The Winsor type III microemulsion is in equilibrium with excess water and excess oil. Under these conditions of microemulsion formation, the surfactants cover the oil-water interface and lower the interfacial tension σ more preferably to values of <10−2 mN/m (ultra-low interfacial tension). In order to achieve an optimal result, the proportion of the microemulsion in the water-microemulsion-oil system, for a defined amount of surfactant, should naturally be at a maximum, since this allows lower interfacial tensions to be achieved.
In this manner, it is possible to alter the form of the oil droplets (the interfacial tension between oil and water is lowered to such a degree that the smallest interface state is no longer favored and the spherical form is no longer preferred), and they can be forced through the capillary openings by the flooding water.
When all oil-water interfaces are covered with surfactant, in the presence of an excess amount of surfactant, the Winsor type III microemulsion forms. It thus constitutes a reservoir for surfactants which cause a very low interfacial tension between oil phase and water phase. By virtue of the Winsor type III microemulsion having a low viscosity, it also migrates through the porous deposit rock in the flooding process. Emulsions, in contrast, may remain suspended in the porous matrix and block deposits. If the Winsor type III microemulsion meets an oil-water interface as yet uncovered with surfactant, the surfactant from the microemulsion can significantly lower the interfacial tension of this new interface and lead to mobilization of the oil (for example by deformation of the oil droplets).
The oil droplets can subsequently combine to give a continuous oil bank. This has two advantages:
Firstly, as the continuous oil bank advances through new porous rock, the oil droplets present there can coalesce with the bank.
Moreover, the combination of the oil droplets to give an oil bank significantly reduces the oil-water interface and hence surfactant no longer required is released again. Thereafter, the surfactant released, as described above, can mobilize oil droplets remaining in the formation.

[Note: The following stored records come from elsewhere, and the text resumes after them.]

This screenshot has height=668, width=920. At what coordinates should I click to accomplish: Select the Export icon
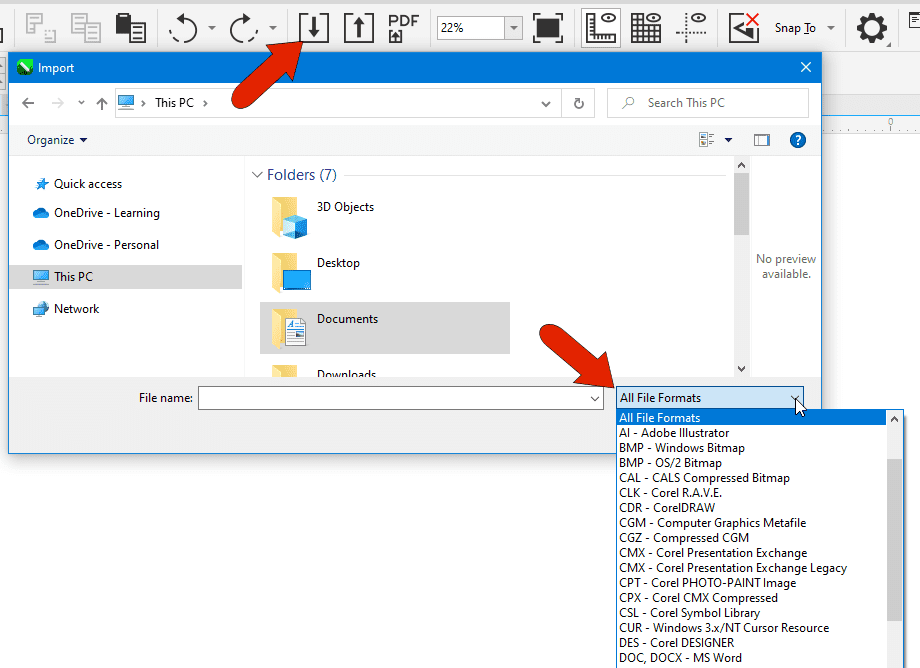(358, 27)
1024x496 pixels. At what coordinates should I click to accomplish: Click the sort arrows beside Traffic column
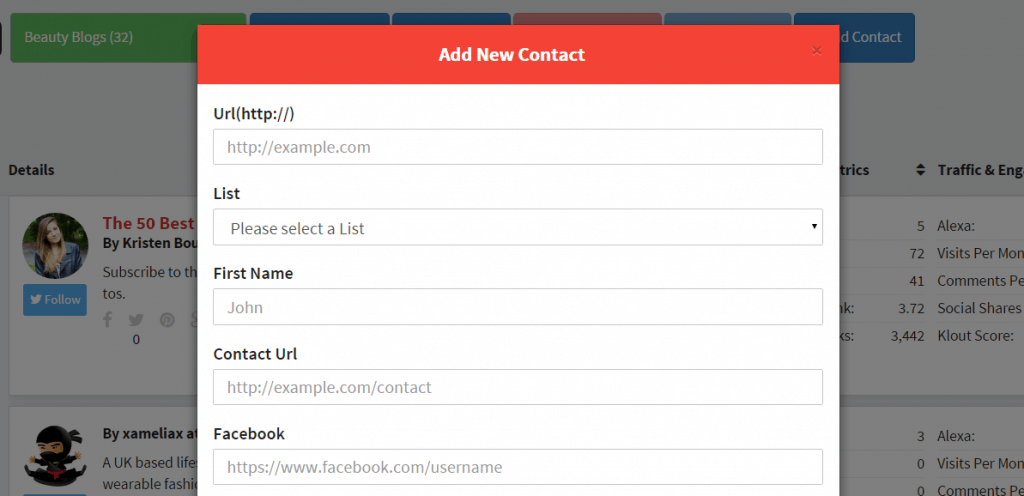click(x=920, y=170)
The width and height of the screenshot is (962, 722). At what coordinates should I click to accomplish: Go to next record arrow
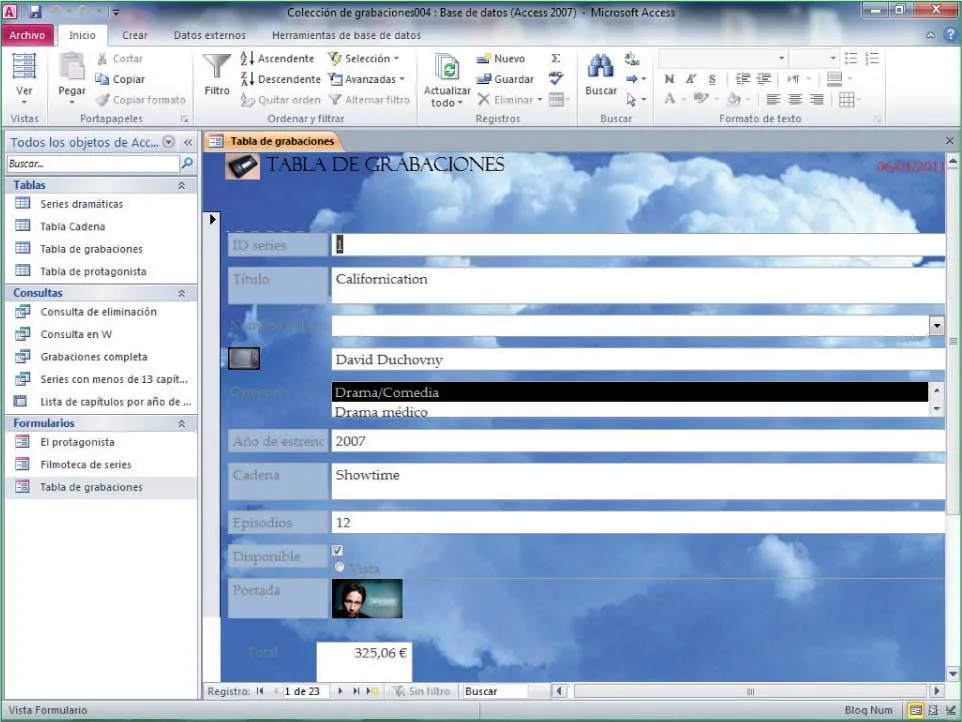(x=340, y=691)
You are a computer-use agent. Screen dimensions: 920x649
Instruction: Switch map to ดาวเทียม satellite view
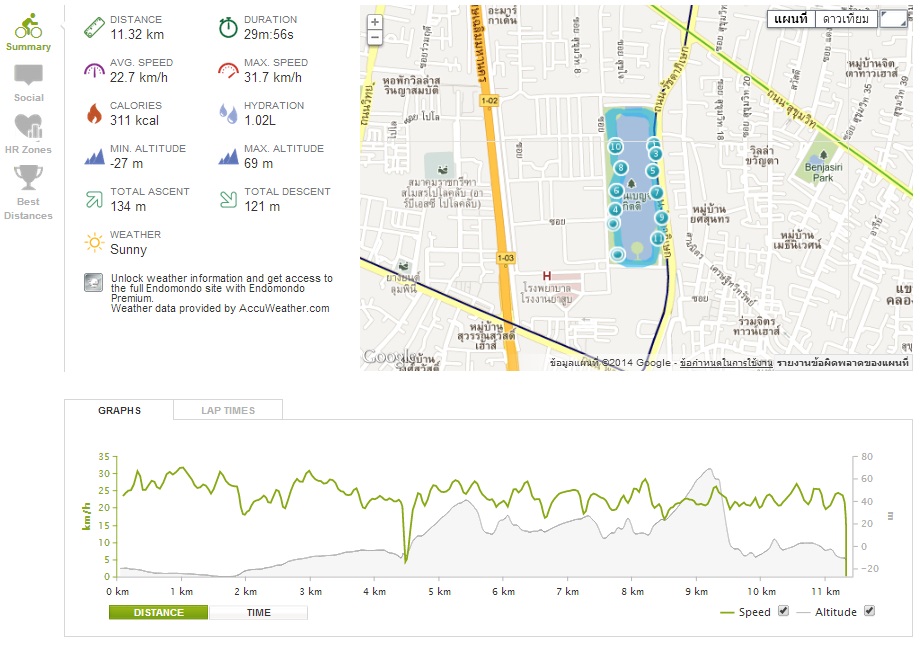846,19
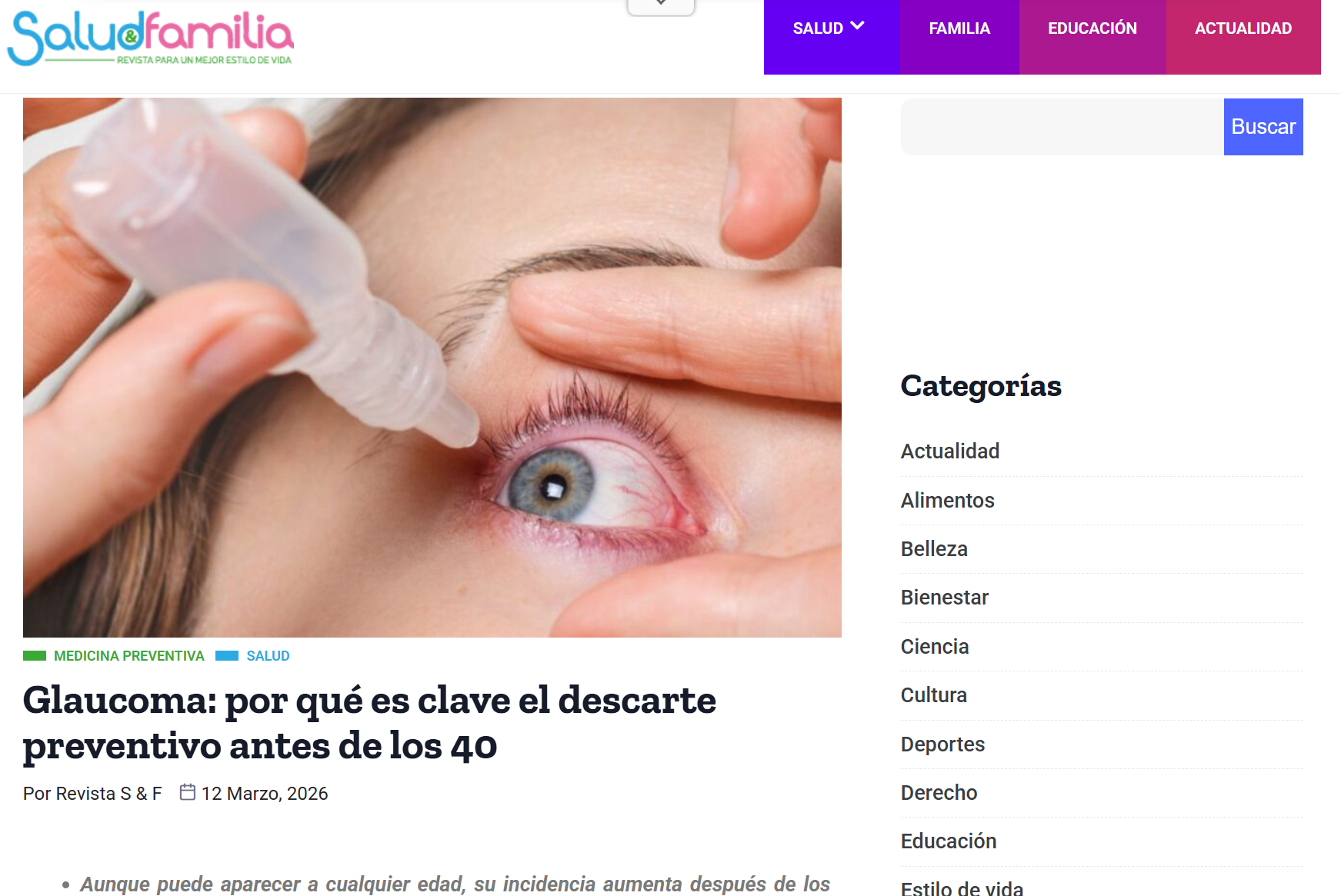Screen dimensions: 1341x896
Task: Open the FAMILIA menu item
Action: tap(959, 28)
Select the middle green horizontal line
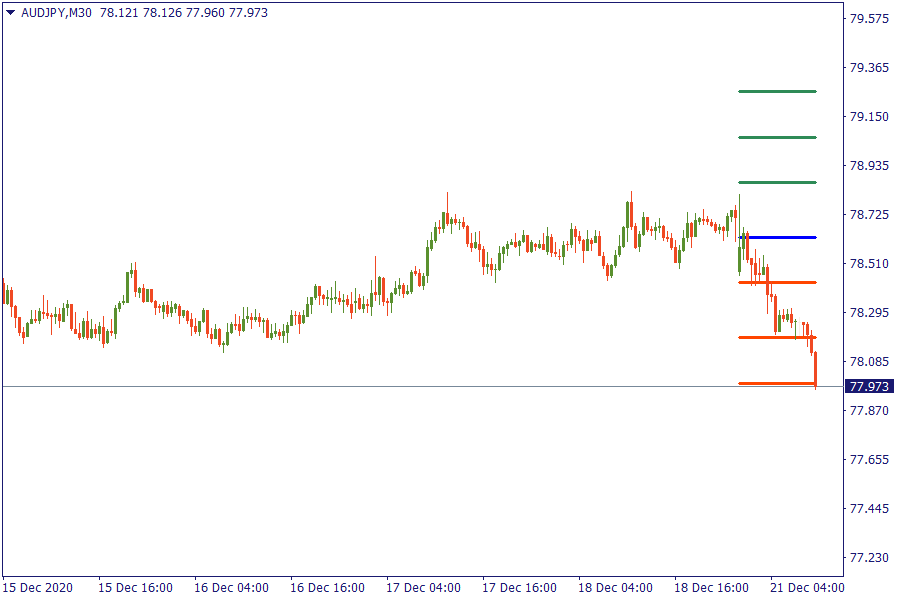 (x=777, y=137)
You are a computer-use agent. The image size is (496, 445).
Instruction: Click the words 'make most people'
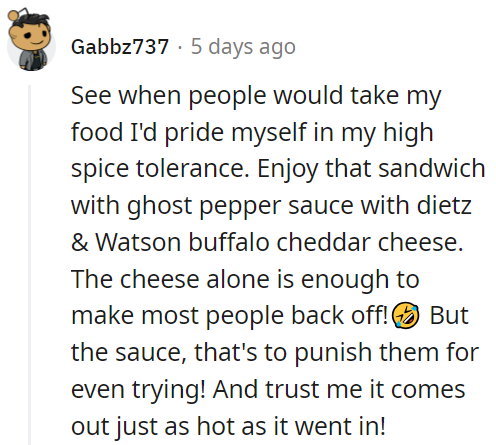point(177,317)
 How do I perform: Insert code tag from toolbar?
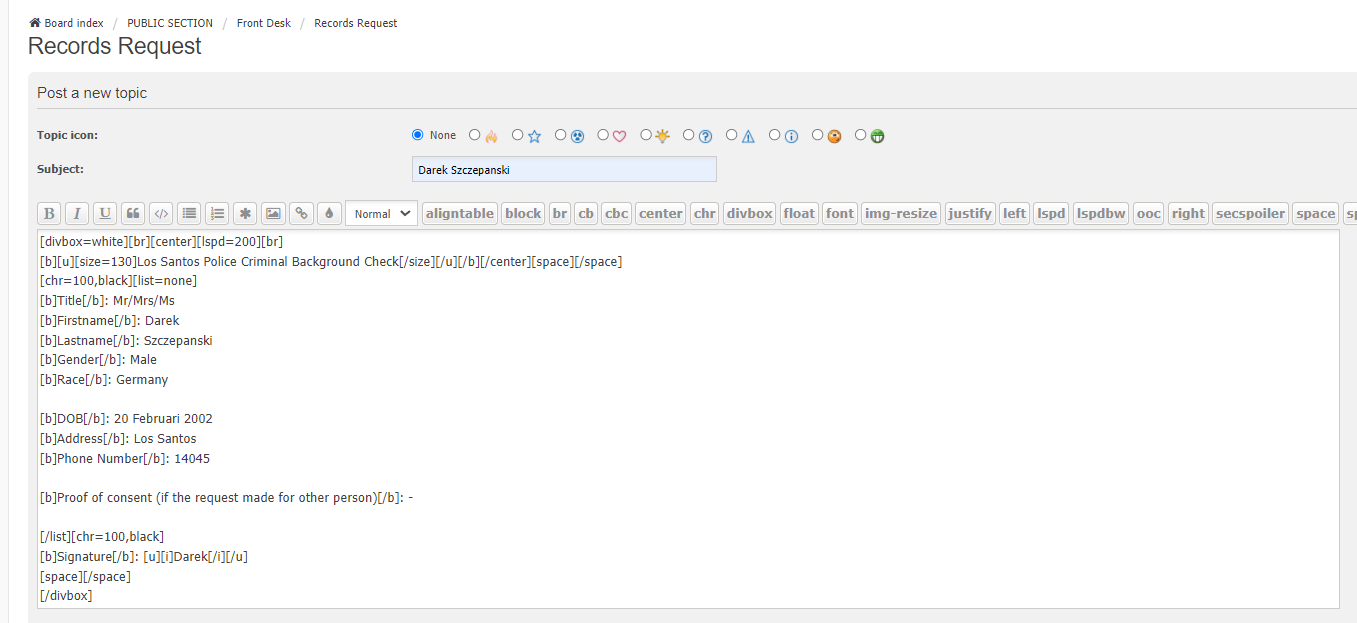[161, 213]
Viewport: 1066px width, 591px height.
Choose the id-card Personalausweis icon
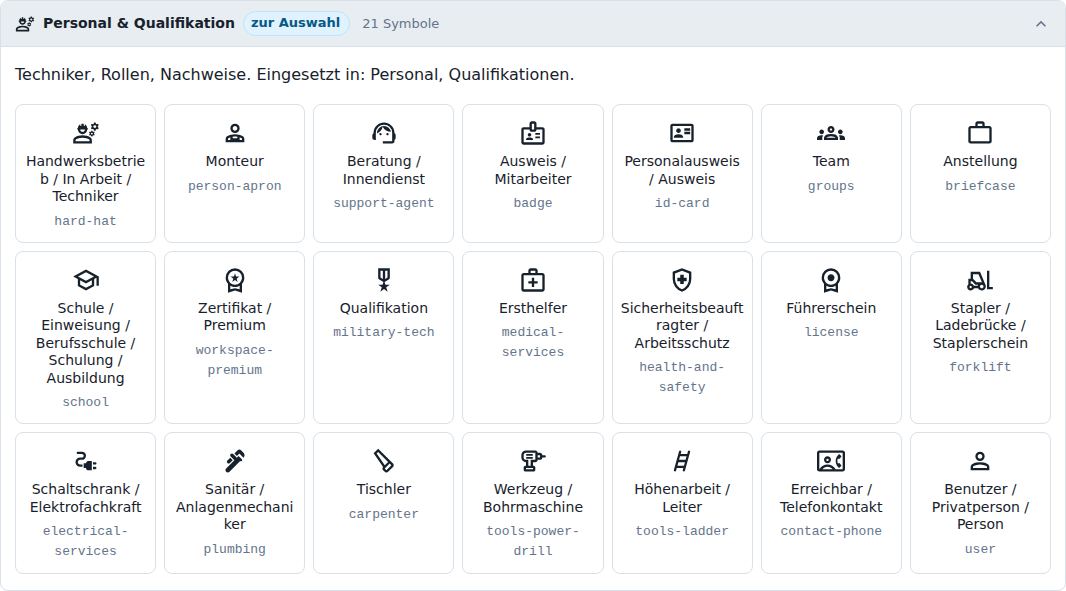coord(682,133)
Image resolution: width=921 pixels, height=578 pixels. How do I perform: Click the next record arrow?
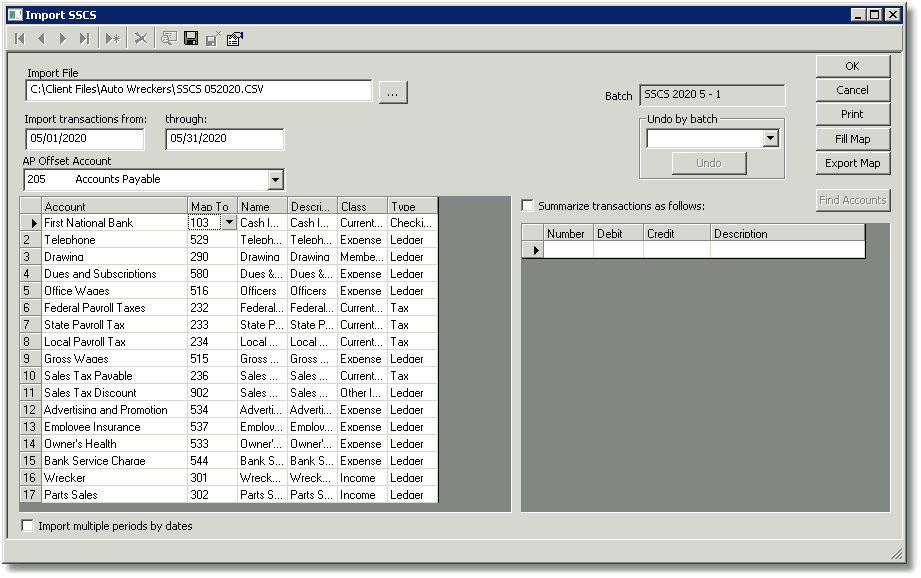tap(63, 39)
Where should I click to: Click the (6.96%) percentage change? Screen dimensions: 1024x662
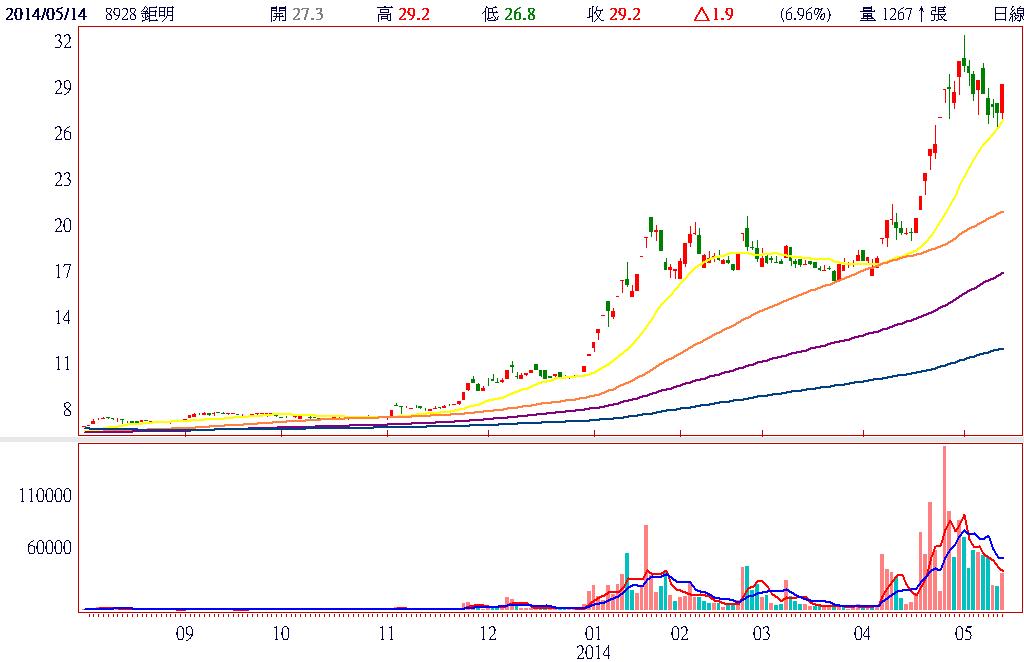804,14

Winsor type III microemulsion flooding is consequently an exceptionally efficient process, and requires much less surfactant compared to an emulsion flooding process. In microemulsion flooding, the surfactants are typically optionally injected together with cosolvents and/or basic salts (optionally in the presence of chelating agents). Subsequently, a solution of thickening polymer is injected for mobility control. A further variant is the injection of a mixture of thickening polymer and surfactants, cosolvents and/or basic salts (optionally with chelating agent), and then a solution of thickening polymer for mobility control. These solutions should generally be clear in order to prevent blockages of the reservoir.
The use parameters, for example type, concentration and mixing ratio of the surfactants used relative to one another, are adjusted by the person skilled in the art to the conditions prevailing in a given oil formation (for example temperature and salt content).